MEDESKI MARTIN & WOOD Mago reviews


Showing all collaborators reviews and last reviews preview | Show all reviews/ratings

Collaborators/Experts Reviews

Review by Neu!mann
PROG REVIEWER
3 stars This '07 collaboration between the drum and keyboard corners of the Medeski Martin & Wood triangle is selfish in the best sense of the word, featuring two superlative artists indulging themselves in a tribute to their earliest playing days together, before the arrival of bassist Chris Wood.

Astute Progheads will recognize an echo in the album's title and cover art of the 1971 Can LP "Tago Mago", a nod perhaps to kindred spirits who performed on a similar level of telepathic spontaneity, but in a very different musical culture (early '70s Krautrock). You can also make obvious comparisons to the likewise exploratory Moraz-Bruford keyboard and drum duets from the mid-1980s.

But the Martin-Medeski team is better synchronized than the ex-Yes bandmates, and more daring in their fusions of mismatched influences: straight jazz, bent gospel, grindhouse funk, hip-hop, space-rock, and the occasional Third World ethnological forgery (another link to classic Can). The album opener "Introducing Mago", and its aptly named bookend "L'Aventura", are epileptic free-form jazz improvisations designed to agitate your inner beatnik. But in "Crustaceatron" and elsewhere the groove reverts back to that trademark ultra-cool (and often ultra-spacey) MMV trip-hop vibe.
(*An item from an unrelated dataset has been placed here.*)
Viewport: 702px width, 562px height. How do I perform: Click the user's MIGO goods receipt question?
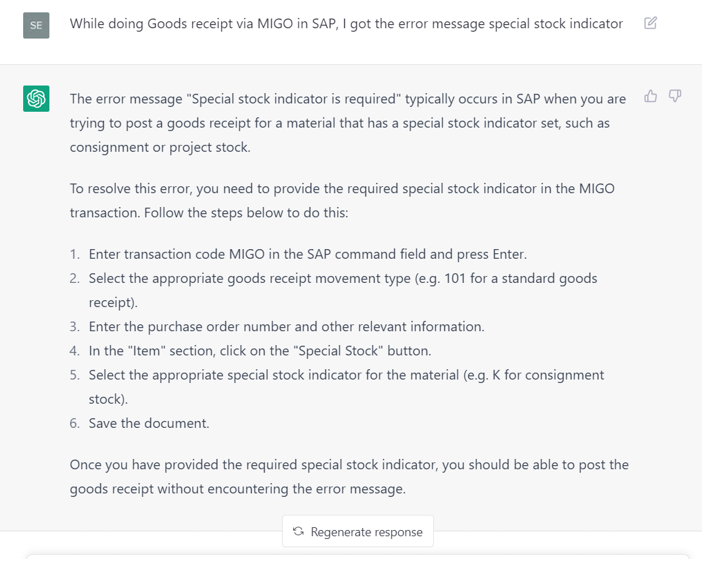click(346, 23)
The bass-lines were presumably generated by John Medeski's Hammond B-3 foot pedals. But the lack of a genuine low end in the mix makes listening to the album like studying the fossil ancestor of some fabulous beast. Remove the muscular sinews of a dedicated bass guitarist, and this is what's left: a fascinating skeletal structure held together by taut but invisible ligaments.